Copy out word for word the part of the records that opens with the line containing "Given: Remove the" and closes with the line containing "Looking at the screenshot, I should (x=524, y=228).", including both of those lines. Leave the pictures out of your answer.

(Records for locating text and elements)
* start *

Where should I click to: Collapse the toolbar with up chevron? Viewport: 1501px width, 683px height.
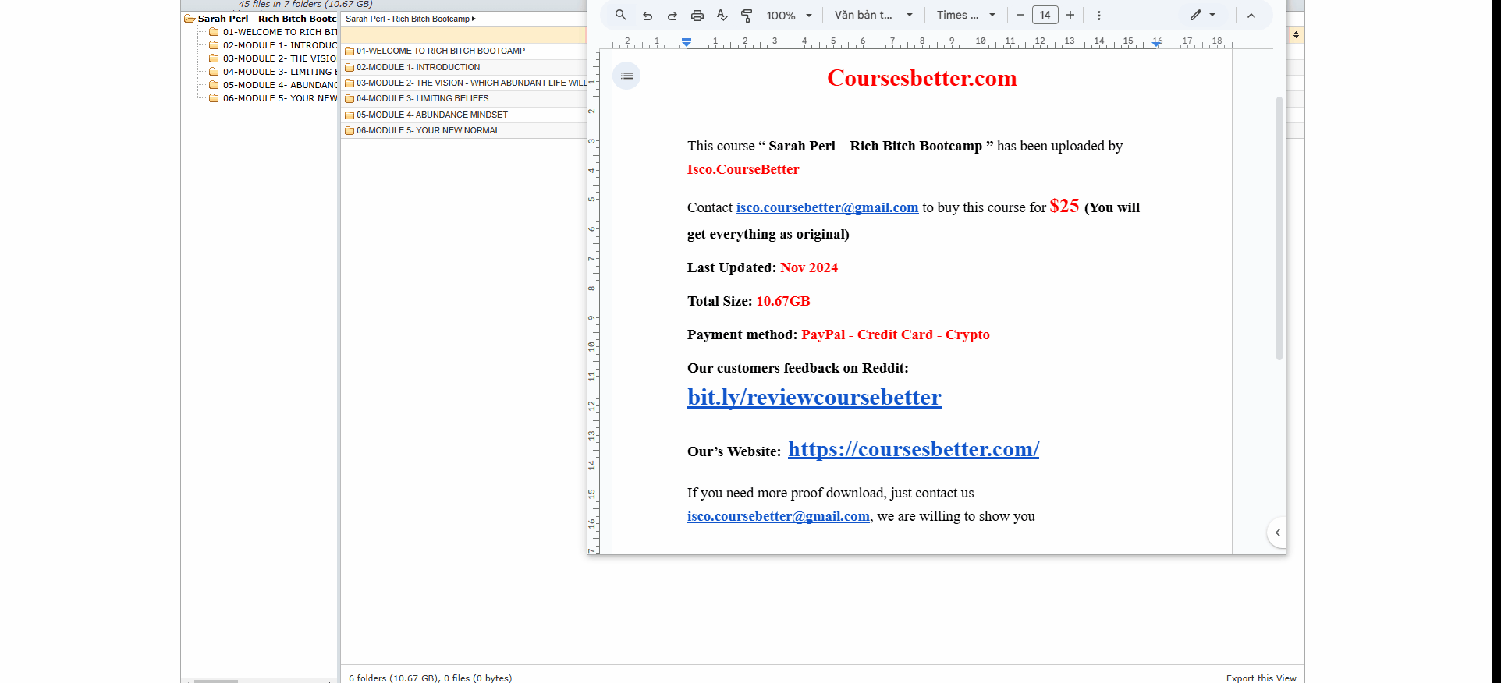coord(1251,16)
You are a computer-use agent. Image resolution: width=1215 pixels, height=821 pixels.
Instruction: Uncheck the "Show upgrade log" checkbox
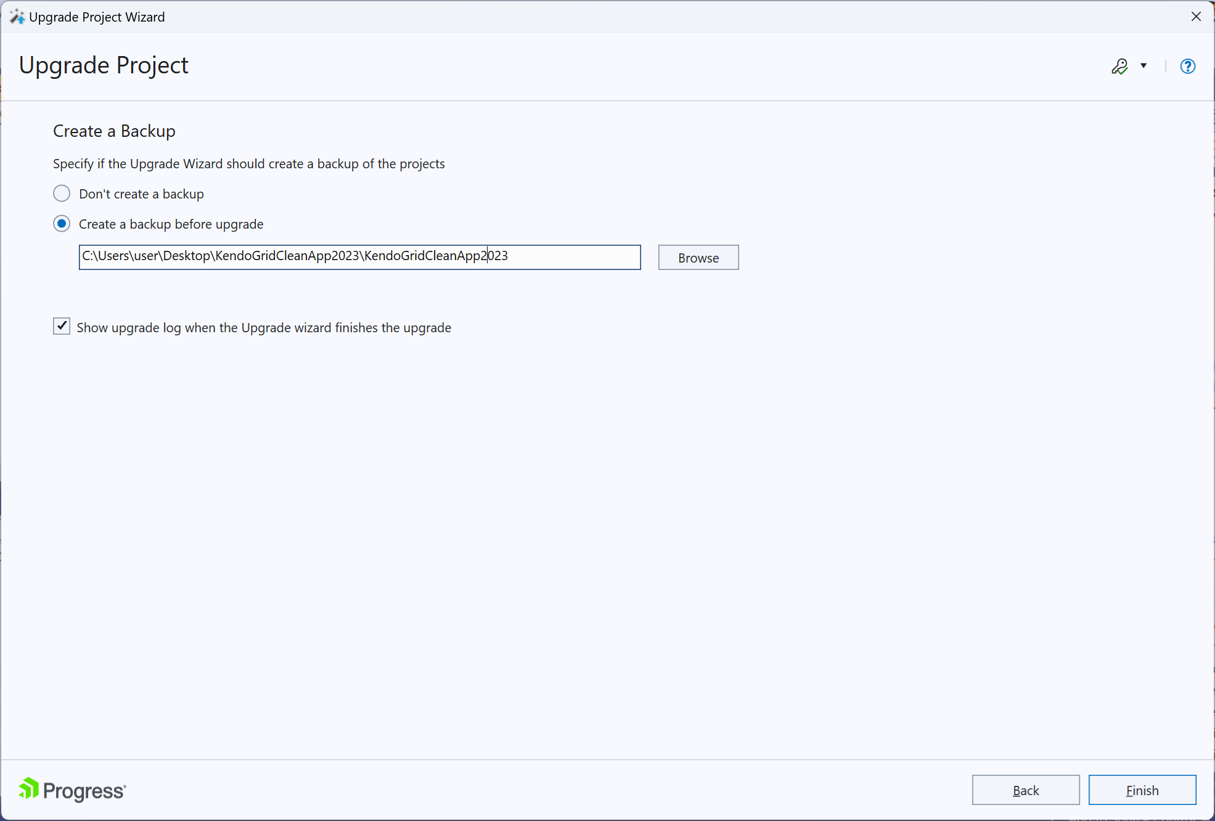click(x=62, y=326)
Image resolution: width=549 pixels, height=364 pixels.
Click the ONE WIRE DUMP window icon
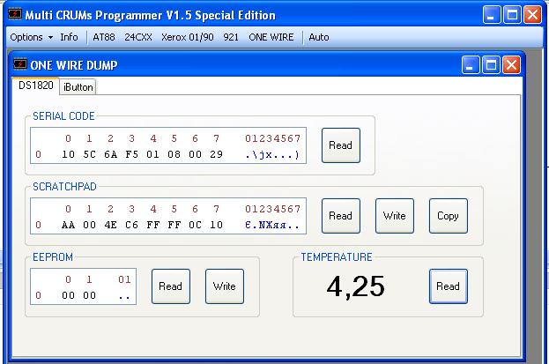coord(20,65)
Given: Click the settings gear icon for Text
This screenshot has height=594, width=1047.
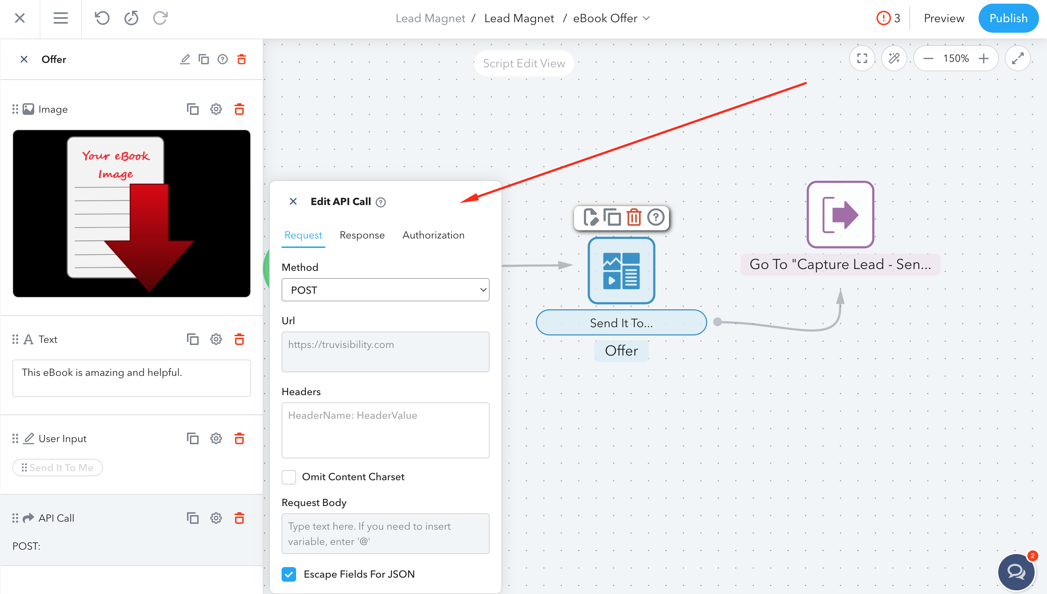Looking at the screenshot, I should (x=216, y=339).
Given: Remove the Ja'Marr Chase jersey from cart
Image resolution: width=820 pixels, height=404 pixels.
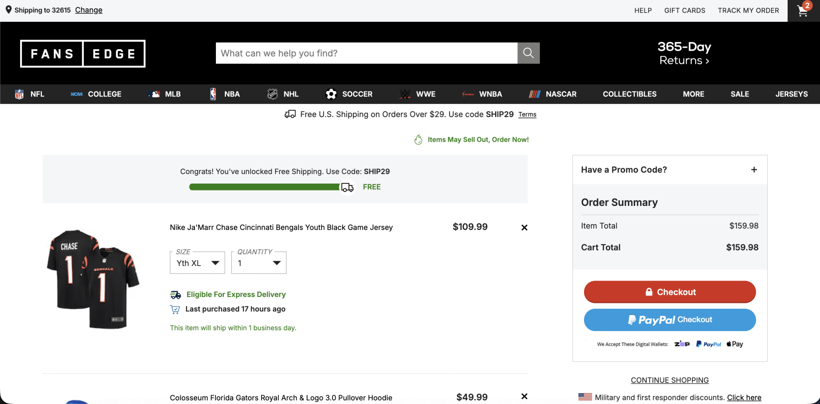Looking at the screenshot, I should (x=524, y=228).
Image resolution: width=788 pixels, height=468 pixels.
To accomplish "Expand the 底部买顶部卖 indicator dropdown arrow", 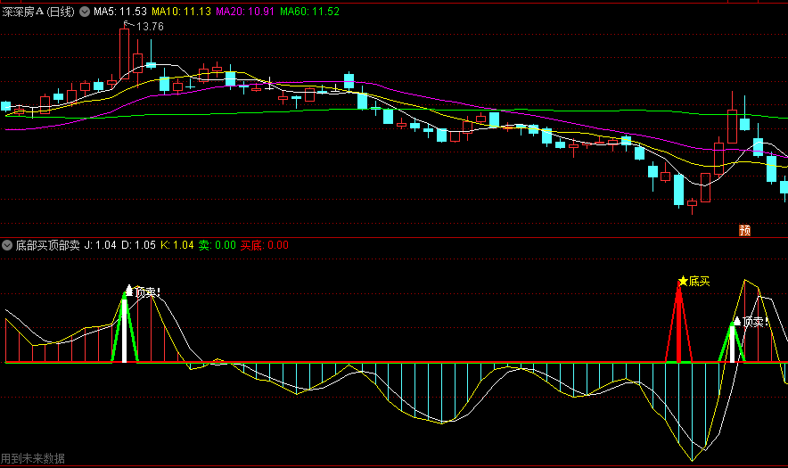I will (7, 244).
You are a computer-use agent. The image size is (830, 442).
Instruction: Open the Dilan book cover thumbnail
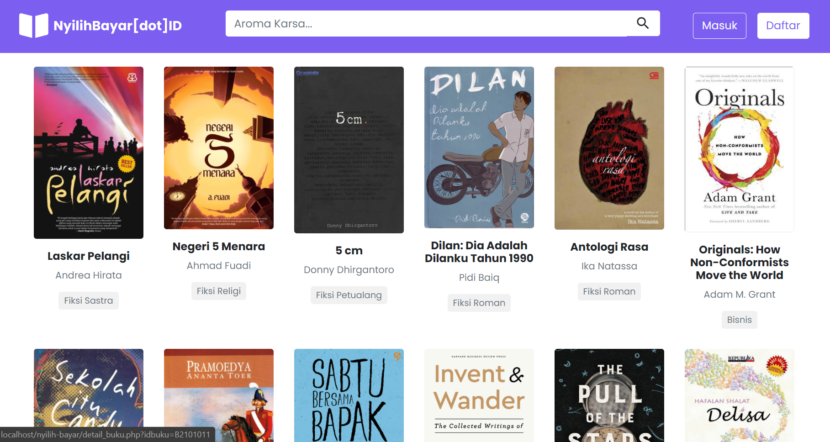pyautogui.click(x=479, y=147)

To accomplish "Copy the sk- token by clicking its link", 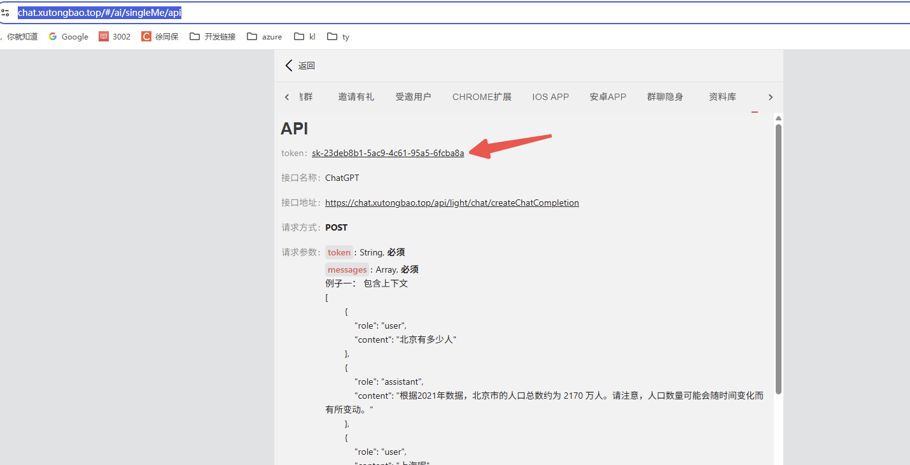I will (388, 153).
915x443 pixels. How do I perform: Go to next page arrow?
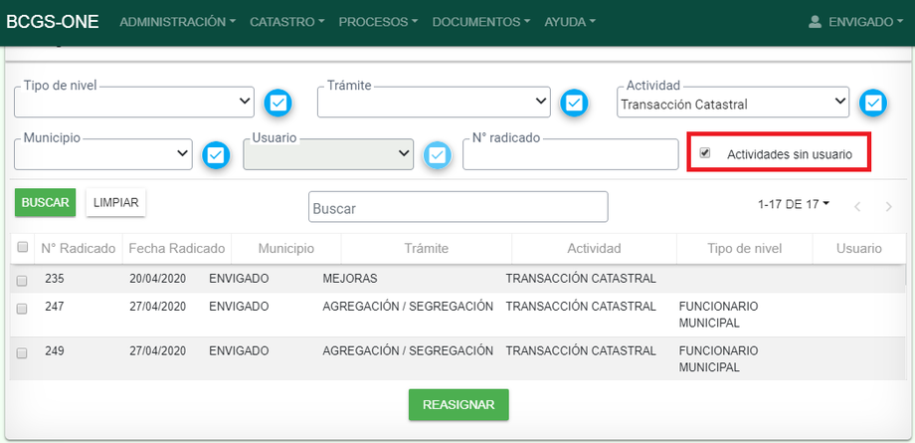(x=887, y=206)
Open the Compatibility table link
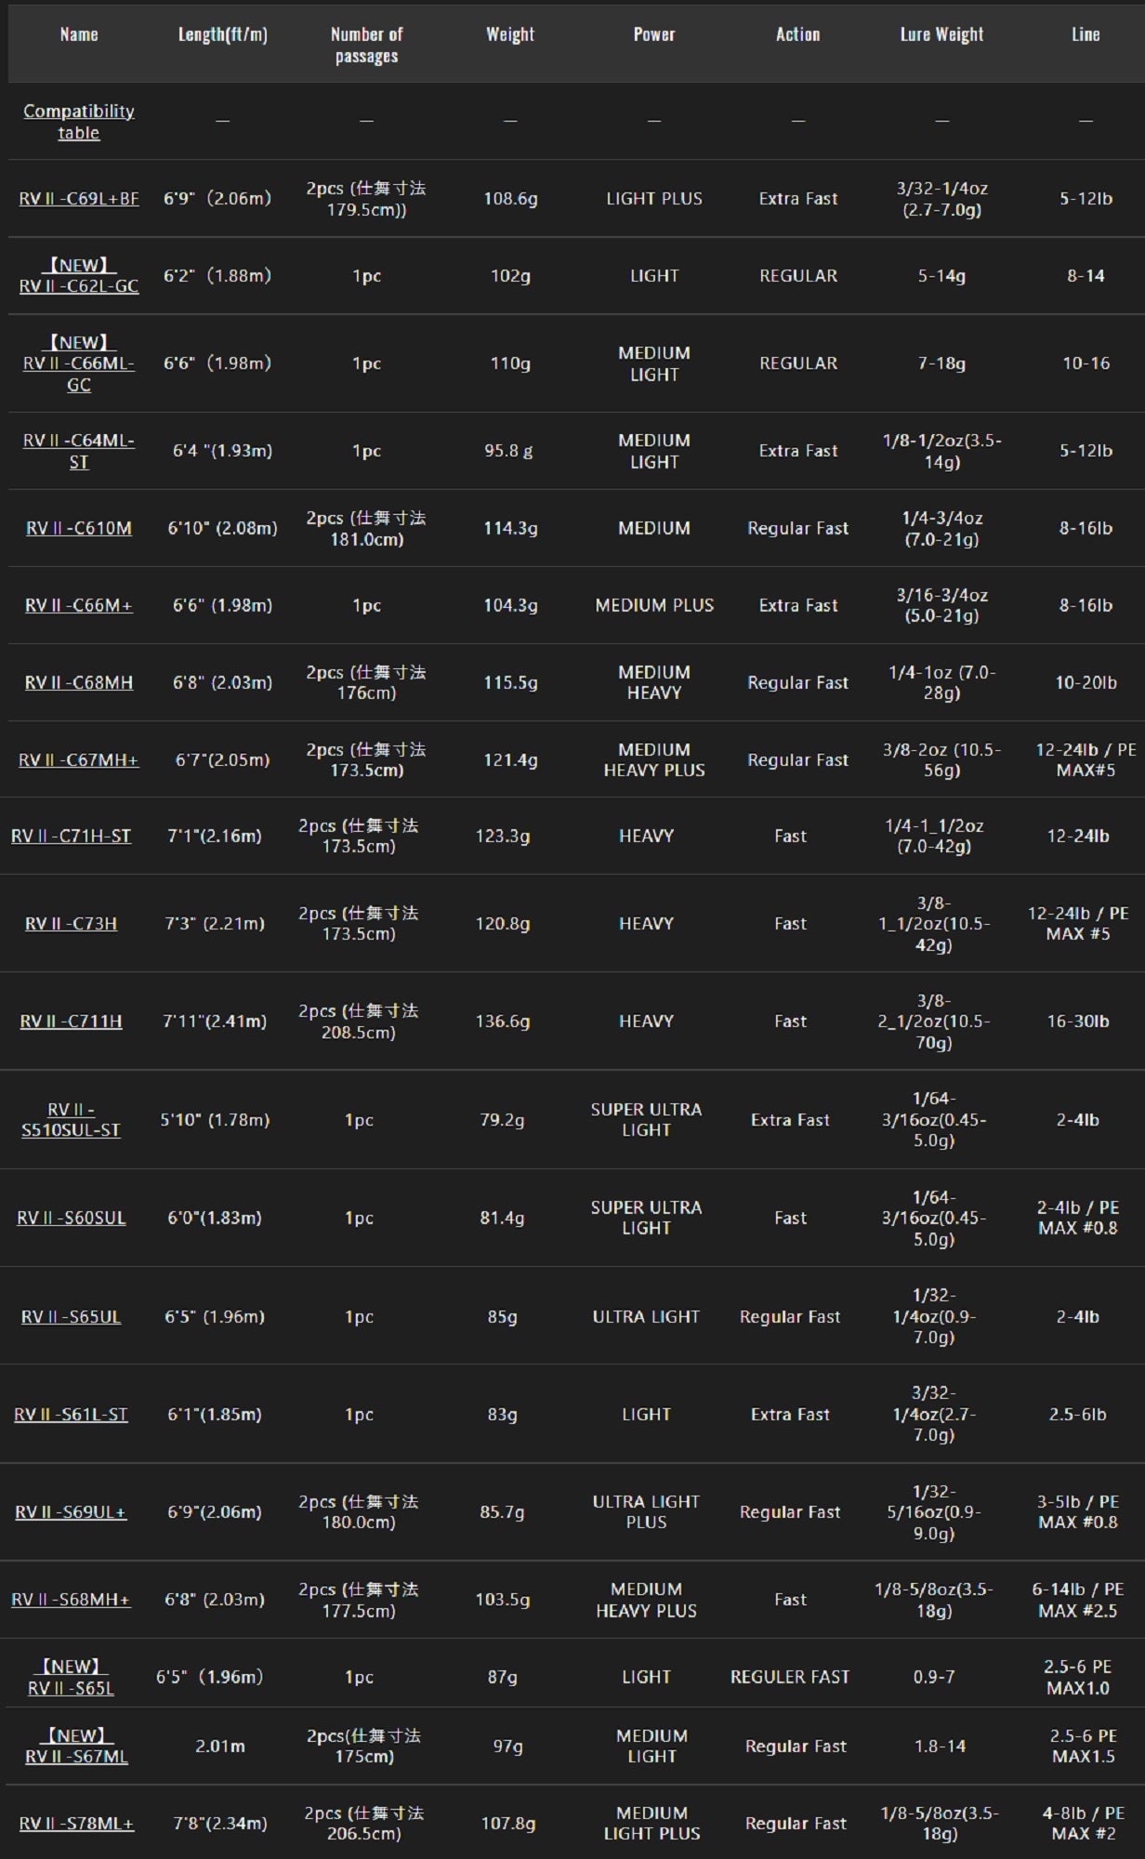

* end *

EXERCISE RESPONSE:
Given: Remove the Ja'Marr Chase jersey from cart
Image resolution: width=820 pixels, height=404 pixels.
Looking at the screenshot, I should (x=524, y=228).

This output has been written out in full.